To say that makes no sense would be the understatement of the year. Either they uncovered some absolutely collossal fuck-up in the NNEIRI Tier 1 EIS's methodology on track speeds through the Worcester Hills, or East-West's methodology is total junk and packed with overspend constituencies that don't jibe with actual recent spent similar projects like AMTK/ConnDOT's Springfield Line upgrades. Whopper doesn't begin to describe the discrepancy they need to explain away in the final E-W publication.

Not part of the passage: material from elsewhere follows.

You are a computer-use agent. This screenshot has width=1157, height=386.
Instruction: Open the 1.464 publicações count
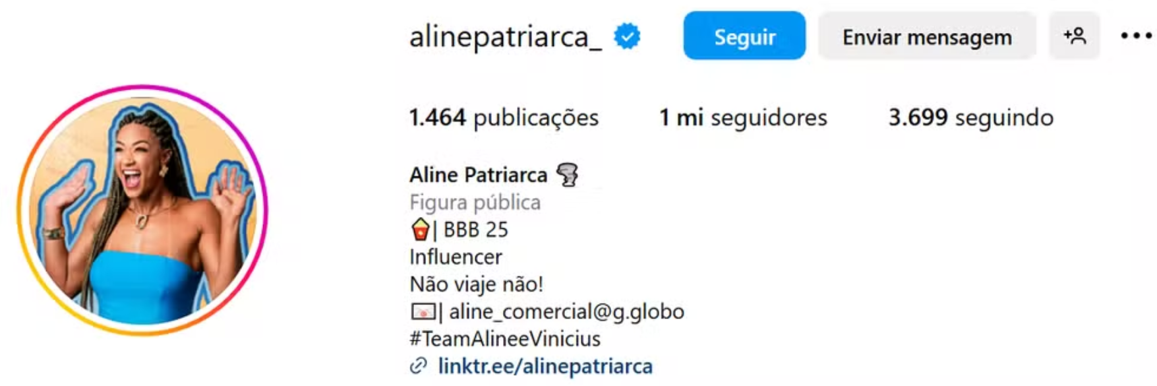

Furthermore, the NNEIRI Preferred Alt. was also served up in terms of some track upgrades that did
not make the cut for service starts--like Class 5/90 MPH track between Palmer and Springfield (seen as surplus-to-requirement for getting the thing initially seeded)--being able to be accommodated as future on-the-fly adds once service was established and actual demand was on more solid ground for weighing above-and-beyond investments. East-West, by necessity of having to reach way back to revisit long-rejected and impractical reaches like the full-on $25B Pittsfield HSR nonstarter, chunked out its Alts. more monolithically by nature. While we need to see the full text of it to be sure, it does not appear from the PowerPoints that it's served up with the kind of flexibility to factor costs of going back in Year 8-12 of exploding Inland ridership growth and doing the additional 90 MPH upgrade layer. Value proposition gets negatively impacted by a presentation of less flexibility to pay-as-you-go or crank up the scale as future demand warrants. Now keep in mind NNEIRI still projects faster than East-West
despite intentionally leaving some slack on the table like that 90 MPH trans-Wilbraham stretch to backfill later...and E-W is not saying much of anything about what is possible to chunk out on the installment plan if this strangely inflated $2B baseline is too big an initial swallow. Take all that with the omission of Connecticut demand, cost-reducing partnerships with the two neighboring states off SPG Hub, and so on. Inflexibility seems to be an end to itself.
Again...we have to allow some wiggle room for the full published study to explain itself before totally rejecting it as an intentionally crippled waste of taxpayer money seemingly designed to do nothing except troll the very comprehensive and even-handed study that preceded it (which SHOULD, if our Legislative leadership gave a flying fuck, be more than enough to get Pollack hauled in to be grilled in hearings for wasting MassDOT money on score-settling). But it'll have to be one hell of a good and comprehensive explanation to cover what gigantic whoppers scream out here in the initial conclusions. Odds are overwhelming that the study premise is not going to wash with any plausible honesty.